[ASSIGNMENT]:
At the line with "You are a GUI", start copying; carry on through the last line of the material below, exactly as written, and stop there.

[DATA SHOWN]:
"""

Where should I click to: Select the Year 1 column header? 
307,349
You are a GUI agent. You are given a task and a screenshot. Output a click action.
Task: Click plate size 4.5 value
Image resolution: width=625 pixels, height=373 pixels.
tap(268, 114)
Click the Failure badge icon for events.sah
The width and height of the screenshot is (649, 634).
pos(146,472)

"""

[SOLUTION TO THE PROBLEM]:
You are a GUI agent. You are given a task and a screenshot. Output a click action.
Task: Click plate size 4.5 value
Image resolution: width=625 pixels, height=373 pixels.
tap(268, 114)
Click the Failure badge icon for events.sah
The width and height of the screenshot is (649, 634).
pos(146,472)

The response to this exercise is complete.